US 12,340,251 B2
Scheduling method and device based on deep learning node computation, and storage medium
Kai Ma, Guangdong (CN); Chao Xiong, Guangdong (CN); Xinyu Niu, Guangdong (CN); and Kuen Hung Tsoi, Guangdong (CN)
Assigned to Shenzhen Corerain Technologies Co., Ltd., Shenzhen (CN)
Appl. No. 17/790,667
Filed by SHENZHEN CORERAIN TECHNOLOGIES CO., LTD., Guangdong (CN)
PCT Filed Dec. 31, 2020, PCT No. PCT/CN2020/142198
§ 371(c)(1), (2) Date Jul. 1, 2022,
PCT Pub. No. WO2021/136512, PCT Pub. Date Jul. 8, 2021.
Claims priority of application No. 202010004459.4 (CN), filed on Jan. 3, 2020.
Prior Publication US 2023/0034881 A1, Feb. 2, 2023
Int. Cl. G06F 9/50 (2006.01); G06F 9/48 (2006.01)
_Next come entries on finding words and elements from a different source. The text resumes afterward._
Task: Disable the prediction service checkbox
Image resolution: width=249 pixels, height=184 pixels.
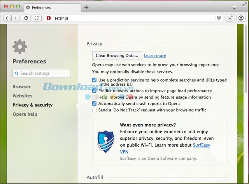Action: click(x=95, y=80)
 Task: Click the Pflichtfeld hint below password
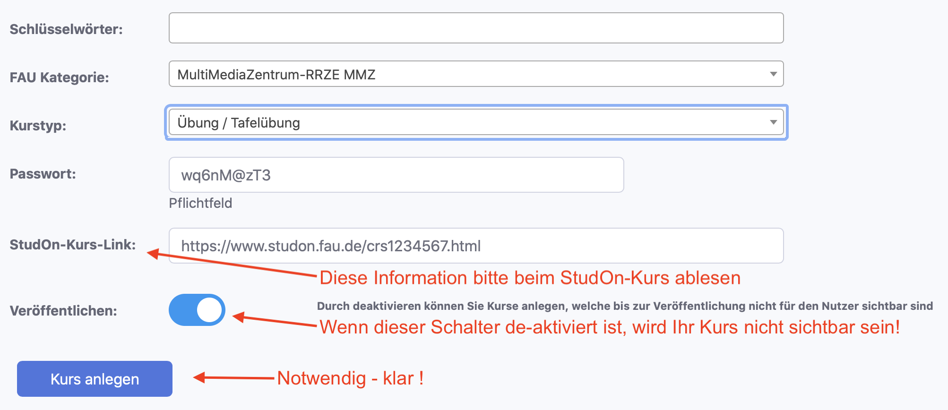[201, 203]
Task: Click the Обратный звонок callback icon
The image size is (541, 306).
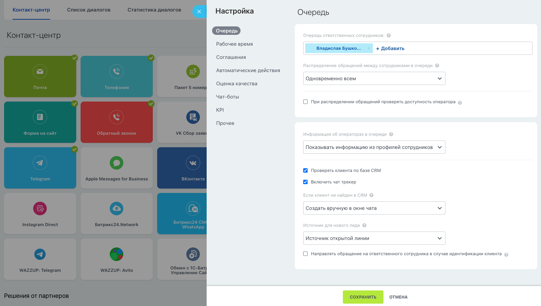Action: point(117,117)
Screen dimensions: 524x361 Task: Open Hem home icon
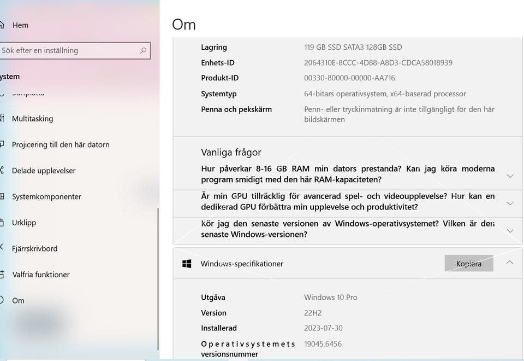pyautogui.click(x=2, y=25)
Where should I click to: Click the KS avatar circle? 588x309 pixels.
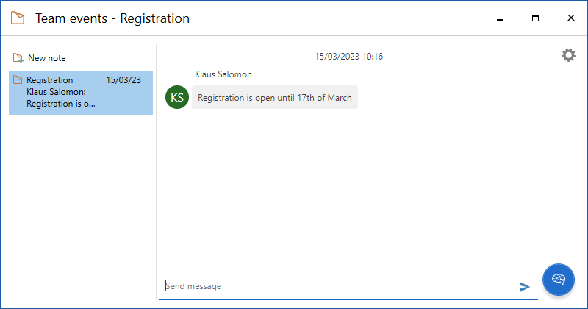point(177,98)
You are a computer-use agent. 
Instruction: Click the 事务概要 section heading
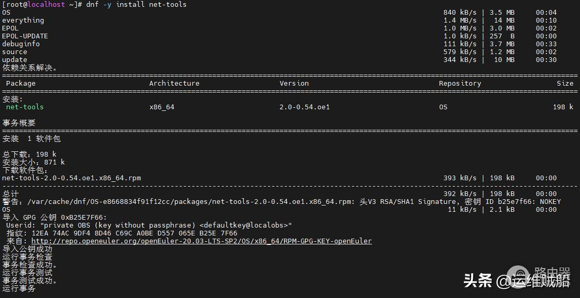click(19, 123)
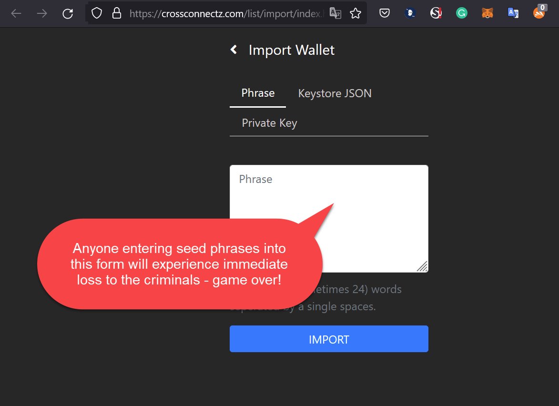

CPC G06F 9/5044 (2013.01) [G06F 9/4881 (2013.01); G06F 9/5016 (2013.01)] 9 Claims
OG exemplary drawing
 
1. A scheduling method based on a deep learning node computation, comprising:
acquiring a to-be-computed node of a preset neural network computation graph;
determining a node type of the to-be-computed node, wherein the node type comprises a hardware computation node and a software computation node;
in a case where the node type is the hardware computation node, scheduling the hardware computation node to a first queue, and determining whether a hardware computing power module corresponding to the hardware computation node is occupied or not; and
in a case where the hardware computing power module is not occupied, inputting the hardware computation node into the hardware computing power module for computing;
wherein the determining the node type of the to-be-computed node comprises determining whether a preset thread number is greater than zero, and determining the node type of the to-be-computed node in a case where the preset thread number is greater than zero.